Pixel coordinate grounding data
= = = = = = =

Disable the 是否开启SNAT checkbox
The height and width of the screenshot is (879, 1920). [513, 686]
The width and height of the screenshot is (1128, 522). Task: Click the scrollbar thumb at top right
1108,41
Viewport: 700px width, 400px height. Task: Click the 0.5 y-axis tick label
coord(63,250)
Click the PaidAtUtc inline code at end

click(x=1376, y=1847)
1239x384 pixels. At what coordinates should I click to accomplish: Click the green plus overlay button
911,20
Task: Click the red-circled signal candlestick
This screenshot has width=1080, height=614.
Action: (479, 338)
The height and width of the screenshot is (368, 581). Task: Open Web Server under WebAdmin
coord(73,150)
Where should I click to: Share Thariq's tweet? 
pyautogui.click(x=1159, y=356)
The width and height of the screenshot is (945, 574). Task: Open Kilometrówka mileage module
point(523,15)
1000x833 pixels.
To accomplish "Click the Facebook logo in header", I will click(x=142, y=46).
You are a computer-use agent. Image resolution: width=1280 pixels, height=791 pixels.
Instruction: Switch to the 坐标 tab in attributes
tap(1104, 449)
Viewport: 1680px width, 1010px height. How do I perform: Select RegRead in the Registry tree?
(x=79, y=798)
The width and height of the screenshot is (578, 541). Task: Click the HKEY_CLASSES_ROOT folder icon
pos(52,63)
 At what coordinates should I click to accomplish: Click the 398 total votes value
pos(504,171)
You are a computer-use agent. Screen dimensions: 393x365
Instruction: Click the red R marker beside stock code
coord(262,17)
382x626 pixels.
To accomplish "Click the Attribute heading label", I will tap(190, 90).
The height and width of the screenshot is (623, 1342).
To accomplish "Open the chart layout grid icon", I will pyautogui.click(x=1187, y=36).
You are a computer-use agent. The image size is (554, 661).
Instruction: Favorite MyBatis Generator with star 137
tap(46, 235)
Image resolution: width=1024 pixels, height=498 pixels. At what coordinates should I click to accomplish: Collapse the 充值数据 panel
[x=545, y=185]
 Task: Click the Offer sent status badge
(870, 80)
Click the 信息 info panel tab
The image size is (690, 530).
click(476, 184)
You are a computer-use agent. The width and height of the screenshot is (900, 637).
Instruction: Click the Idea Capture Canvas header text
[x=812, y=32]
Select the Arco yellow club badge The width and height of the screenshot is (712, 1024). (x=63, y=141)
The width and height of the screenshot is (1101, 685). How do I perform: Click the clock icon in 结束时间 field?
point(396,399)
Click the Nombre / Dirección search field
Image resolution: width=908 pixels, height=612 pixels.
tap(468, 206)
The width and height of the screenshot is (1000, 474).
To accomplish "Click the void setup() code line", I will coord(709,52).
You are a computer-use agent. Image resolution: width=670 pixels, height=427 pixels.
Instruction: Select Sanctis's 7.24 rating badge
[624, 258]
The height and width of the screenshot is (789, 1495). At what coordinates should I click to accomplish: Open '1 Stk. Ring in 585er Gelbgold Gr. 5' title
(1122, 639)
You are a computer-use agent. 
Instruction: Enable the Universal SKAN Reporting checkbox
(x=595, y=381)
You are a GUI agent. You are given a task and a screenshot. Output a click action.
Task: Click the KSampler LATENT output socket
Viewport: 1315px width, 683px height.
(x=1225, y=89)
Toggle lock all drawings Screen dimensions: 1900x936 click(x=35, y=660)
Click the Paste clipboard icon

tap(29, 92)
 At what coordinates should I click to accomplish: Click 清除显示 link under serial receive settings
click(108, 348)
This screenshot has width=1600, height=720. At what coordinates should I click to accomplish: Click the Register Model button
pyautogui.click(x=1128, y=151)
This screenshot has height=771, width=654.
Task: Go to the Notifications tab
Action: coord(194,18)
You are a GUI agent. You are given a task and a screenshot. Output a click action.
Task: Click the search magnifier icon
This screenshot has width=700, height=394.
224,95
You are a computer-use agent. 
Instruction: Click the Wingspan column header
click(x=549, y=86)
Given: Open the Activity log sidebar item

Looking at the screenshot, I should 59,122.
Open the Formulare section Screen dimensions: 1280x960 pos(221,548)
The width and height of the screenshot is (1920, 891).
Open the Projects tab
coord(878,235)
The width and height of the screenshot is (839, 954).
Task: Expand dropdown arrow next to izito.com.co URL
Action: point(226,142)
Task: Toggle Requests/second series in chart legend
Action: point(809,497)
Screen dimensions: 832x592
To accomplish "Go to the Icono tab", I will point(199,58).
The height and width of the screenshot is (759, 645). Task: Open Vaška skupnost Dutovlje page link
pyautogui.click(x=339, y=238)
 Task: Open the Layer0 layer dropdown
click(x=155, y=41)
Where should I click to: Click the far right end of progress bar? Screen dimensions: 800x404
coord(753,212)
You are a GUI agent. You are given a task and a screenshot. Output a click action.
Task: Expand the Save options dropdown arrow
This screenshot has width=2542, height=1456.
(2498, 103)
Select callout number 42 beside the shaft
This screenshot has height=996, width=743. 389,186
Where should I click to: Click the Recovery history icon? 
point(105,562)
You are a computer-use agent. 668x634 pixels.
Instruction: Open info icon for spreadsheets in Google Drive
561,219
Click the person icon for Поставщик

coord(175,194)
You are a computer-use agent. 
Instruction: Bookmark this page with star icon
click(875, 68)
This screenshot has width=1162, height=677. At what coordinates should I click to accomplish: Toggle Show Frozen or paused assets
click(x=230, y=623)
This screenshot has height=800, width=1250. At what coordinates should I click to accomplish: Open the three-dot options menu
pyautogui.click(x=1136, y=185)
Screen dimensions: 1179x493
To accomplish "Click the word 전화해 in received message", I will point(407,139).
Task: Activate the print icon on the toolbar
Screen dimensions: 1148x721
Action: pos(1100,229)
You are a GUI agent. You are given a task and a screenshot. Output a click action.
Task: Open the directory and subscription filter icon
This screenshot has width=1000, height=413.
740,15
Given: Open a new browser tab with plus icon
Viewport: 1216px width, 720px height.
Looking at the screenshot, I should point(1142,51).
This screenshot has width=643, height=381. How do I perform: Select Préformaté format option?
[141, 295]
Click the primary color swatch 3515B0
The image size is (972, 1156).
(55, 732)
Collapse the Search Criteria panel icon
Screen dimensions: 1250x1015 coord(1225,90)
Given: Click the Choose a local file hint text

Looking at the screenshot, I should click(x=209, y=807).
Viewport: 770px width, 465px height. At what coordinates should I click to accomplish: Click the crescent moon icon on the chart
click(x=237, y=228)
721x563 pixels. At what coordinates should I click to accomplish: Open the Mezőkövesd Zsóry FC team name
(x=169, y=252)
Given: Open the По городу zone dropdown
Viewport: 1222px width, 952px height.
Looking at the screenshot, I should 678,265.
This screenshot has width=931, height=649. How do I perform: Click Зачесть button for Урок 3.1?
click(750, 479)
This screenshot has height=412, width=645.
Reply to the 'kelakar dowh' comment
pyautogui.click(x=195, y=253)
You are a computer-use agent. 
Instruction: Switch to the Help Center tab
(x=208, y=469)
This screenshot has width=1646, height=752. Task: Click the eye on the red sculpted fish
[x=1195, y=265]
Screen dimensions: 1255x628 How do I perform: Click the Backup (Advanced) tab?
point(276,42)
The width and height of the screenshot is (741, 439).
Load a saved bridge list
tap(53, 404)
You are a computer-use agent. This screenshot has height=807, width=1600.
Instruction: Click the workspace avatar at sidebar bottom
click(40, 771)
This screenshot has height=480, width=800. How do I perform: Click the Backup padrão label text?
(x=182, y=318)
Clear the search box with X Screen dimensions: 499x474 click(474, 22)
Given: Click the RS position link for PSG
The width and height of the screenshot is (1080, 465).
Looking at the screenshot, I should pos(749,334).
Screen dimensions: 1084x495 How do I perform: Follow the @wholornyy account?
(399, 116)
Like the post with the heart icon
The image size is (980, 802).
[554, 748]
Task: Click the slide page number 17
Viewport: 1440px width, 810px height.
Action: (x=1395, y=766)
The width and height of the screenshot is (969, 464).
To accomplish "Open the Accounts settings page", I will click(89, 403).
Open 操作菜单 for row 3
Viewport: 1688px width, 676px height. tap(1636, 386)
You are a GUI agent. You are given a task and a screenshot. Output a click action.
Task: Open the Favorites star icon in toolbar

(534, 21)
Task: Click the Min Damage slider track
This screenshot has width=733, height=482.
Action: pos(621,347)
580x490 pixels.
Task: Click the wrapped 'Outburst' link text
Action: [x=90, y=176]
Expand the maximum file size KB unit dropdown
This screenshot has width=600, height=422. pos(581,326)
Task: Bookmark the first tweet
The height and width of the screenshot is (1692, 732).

= = = = = = =

TASK REQUIREMENTS: Output the lines above exactly, but only those between the line holding "This screenshot has width=700, height=394." and the line holding "The width and height of the screenshot is (1920, 891).", inclusive.

RESULT OF THE TASK:
This screenshot has width=700, height=394.
224,95
You are a computer-use agent. 
Instruction: Click the Wingspan column header
click(x=549, y=86)
Given: Open the Activity log sidebar item

Looking at the screenshot, I should 59,122.
Open the Formulare section Screen dimensions: 1280x960 pos(221,548)
The width and height of the screenshot is (1920, 891).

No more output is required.